Not all people should carry as not all people are responsible or trained or care. Instead I would prefer the eliminations of the "no weapons" areas.
Don't look for that to happen any time soon. If anything, it will get worse, and this incident will make more of them. Too damn many people think emotionally rather than rationally. Or they just plain don't think. It should be as obvious as the fact that the sun rises in the east the "gun free zones" don't work as intended. A five year old ought to be able to figure out that if a man is willing to walk into a room and commit murder many times over, he's hardly going to be stopped by the sight of that "no guns allowed" sign, and that, if anything, this will only make him smile as he realizes all the poor rubes inside who do obey the rules are unarmed and helpless. This should be easy to figure out, but there are some people who just can't seem to make the connection.
Reading some of the articles written in the aftermath of this atrocity makes me shake my head in despair at how incapable of rational thought some people are. Roger Ebert, the film critic, wrote in an op ed in the NY Times:
The United States is one of few developed nations that accepts the notion of firearms in public hands. In theory, the citizenry needs to defend itself. Not a single person at the Aurora, Colo., theater shot back, but the theory will still be defended.
He doesn't even
attempt to find out if anyone had the means to shoot back. And since the theater was a supposed "gun free zone," odds are they didn't. But apparently, to Ebert, the fact that citizens didn't return fire with guns they didn't have is supposed to disprove the idea that an armed citizen at least
might have been able to stop the madman before he killed so many people.
Another op ed from the same paper had this little gem of wisdom to offer (referring to a quote by Texas Republican Louie Gohmert):
Mr. Gohmert added: “It does make me wonder, you know, with all those people in the theater, was there nobody that was carrying? That could have stopped this guy more quickly?”
That sort of call to vigilante justice is sadly too familiar, and it may be the single most dangerous idea in the debate over gun ownership.

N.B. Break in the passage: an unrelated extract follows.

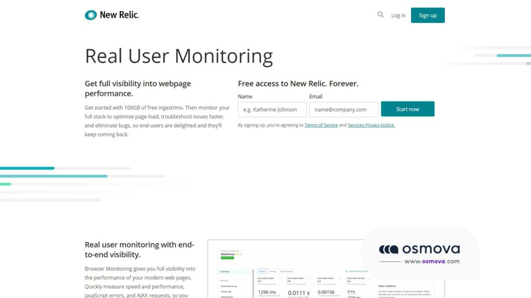Click the 1296 ms LCP metric
Image resolution: width=531 pixels, height=298 pixels.
click(x=267, y=293)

Look carefully here. This is a newspaper man speaking. A so-called journalist. Words are supposed to be his very stock in trade. One would think, then, that he would at least know what they actually mean. But he doesn't. He can't seem to tell the difference between vigilantism (the undertaking of law enforcement without legal authority), and plain old self-defense (reacting to a threat occurring at that moment). Anyone shooting back at Holmes would have been acting in simple self-defense, not taking the law into his own hands. Words exist to designate ideas and allow us to communicate them to others. I wonder how the author of that piece can even think clearly, and organize his thoughts rationally, when he seems to be muddling his definitions.